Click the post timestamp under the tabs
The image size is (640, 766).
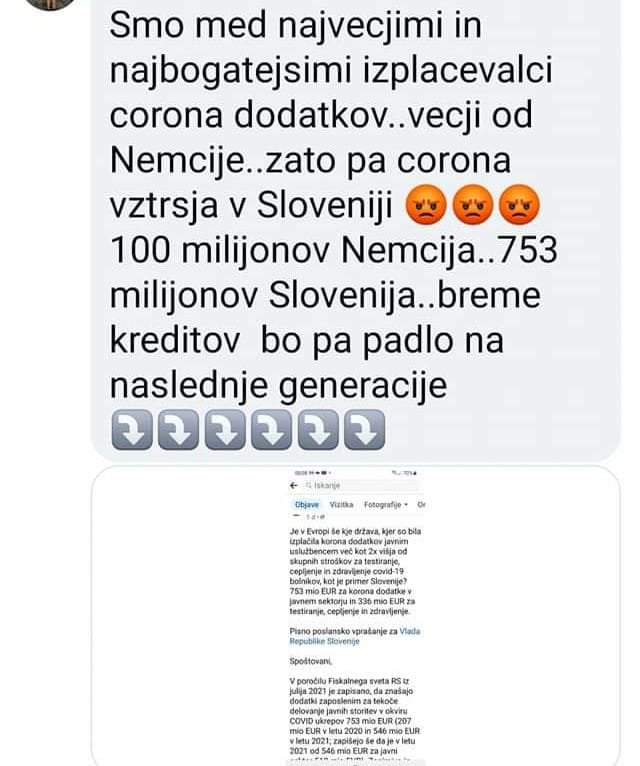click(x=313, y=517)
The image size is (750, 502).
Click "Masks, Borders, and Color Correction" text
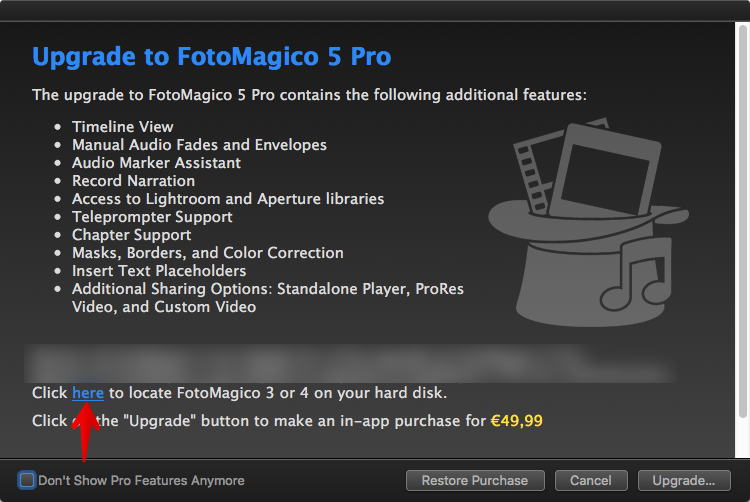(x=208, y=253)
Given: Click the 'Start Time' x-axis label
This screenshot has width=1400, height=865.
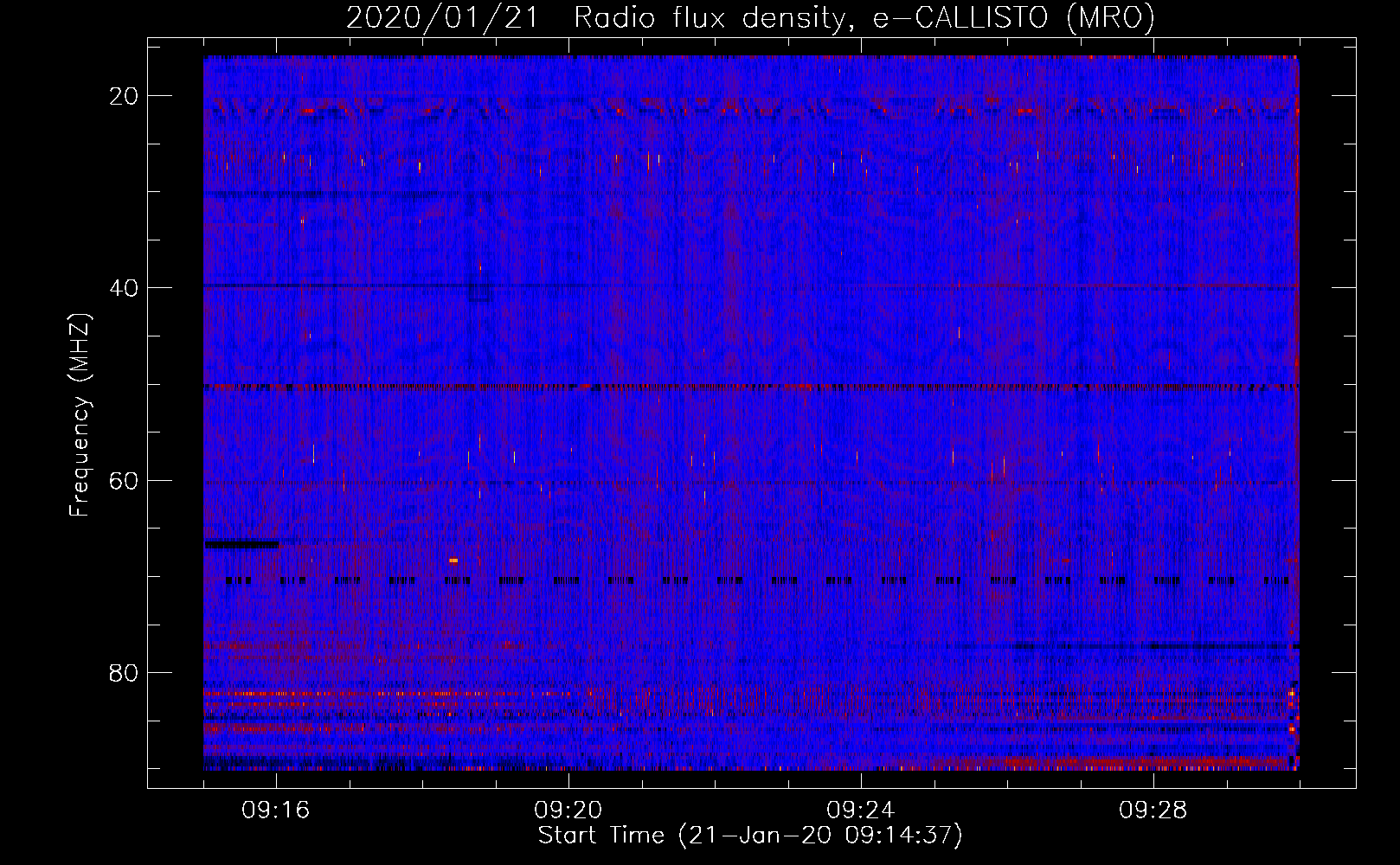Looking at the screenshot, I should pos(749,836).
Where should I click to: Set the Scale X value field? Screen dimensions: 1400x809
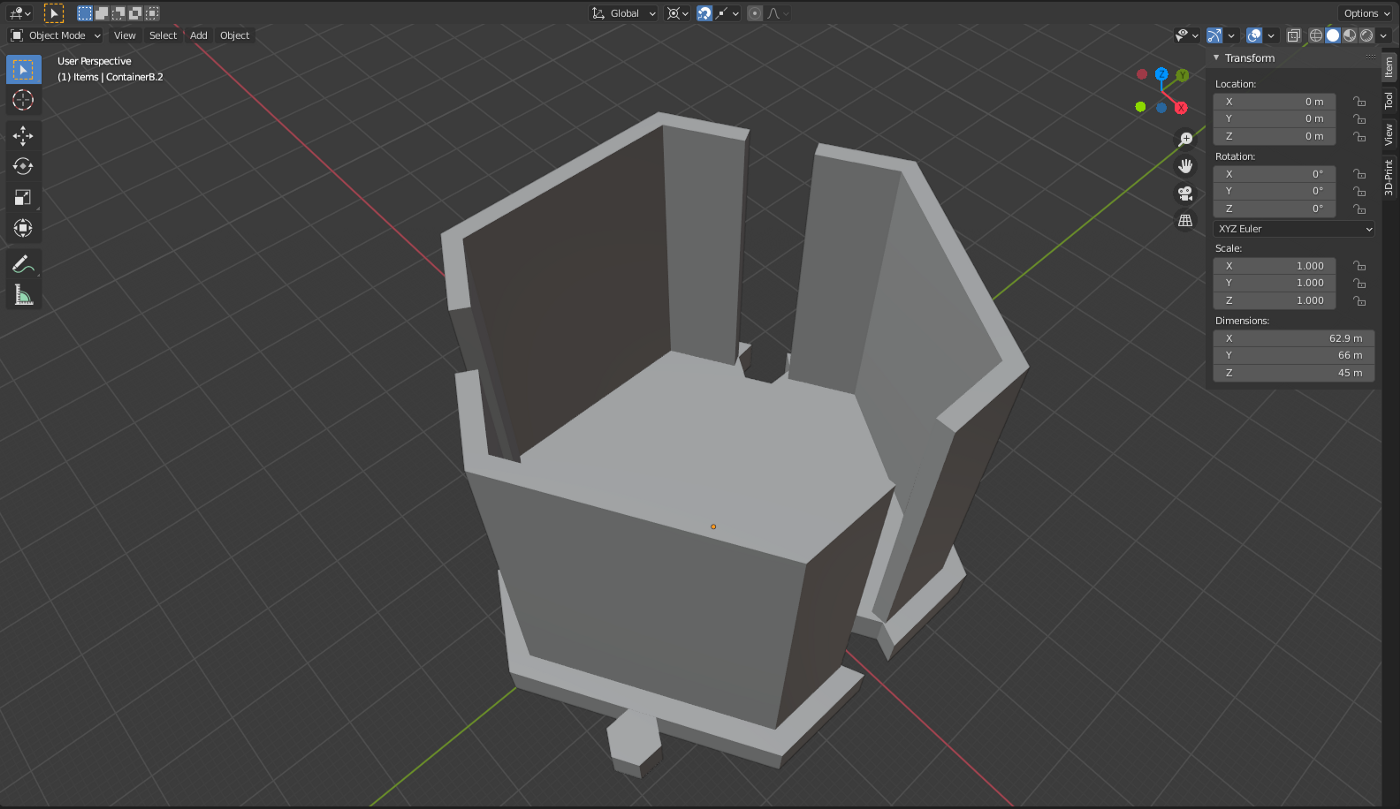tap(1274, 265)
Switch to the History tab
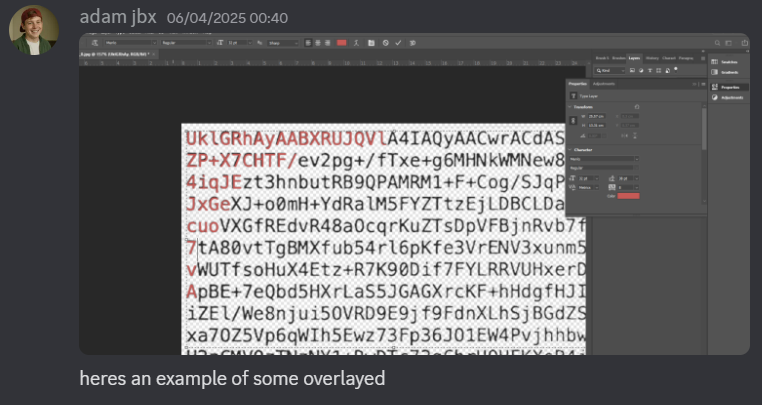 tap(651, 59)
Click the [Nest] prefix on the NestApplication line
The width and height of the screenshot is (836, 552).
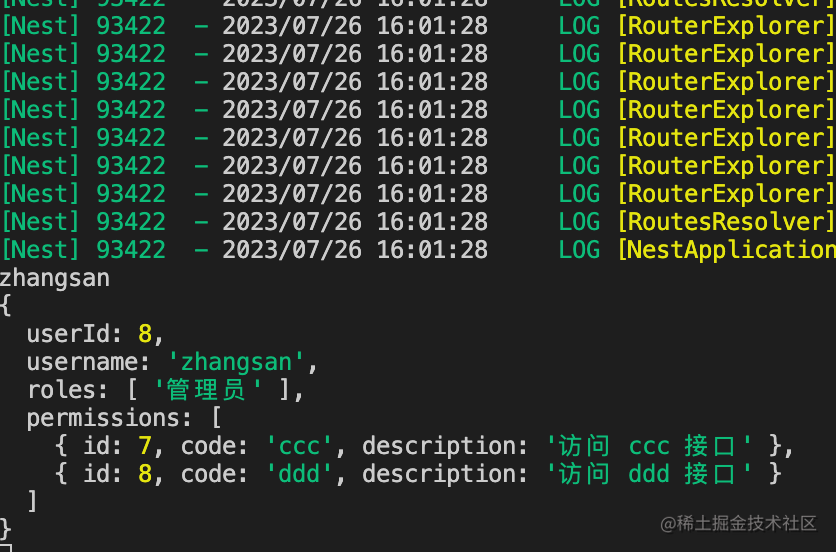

----

Rewrite every item above with "image size" replaced by "frame size" wherever it occurs, leaving all other wording unchanged. Omit the pictures from your version.

> _TASK ANSWER_:
Click the post timestamp under the tabs
The frame size is (640, 766).
click(x=313, y=517)
The frame size is (750, 502).
Click "Masks, Borders, and Color Correction" text
(x=208, y=253)
Given: Click the 'Start Time' x-axis label
This screenshot has width=1400, height=865.
Looking at the screenshot, I should pos(749,836).
Where should I click to: Set the Scale X value field? Screen dimensions: 1400x809
tap(1274, 265)
Switch to the History tab
 tap(651, 59)
Click the [Nest] prefix on the NestApplication line
The width and height of the screenshot is (836, 552).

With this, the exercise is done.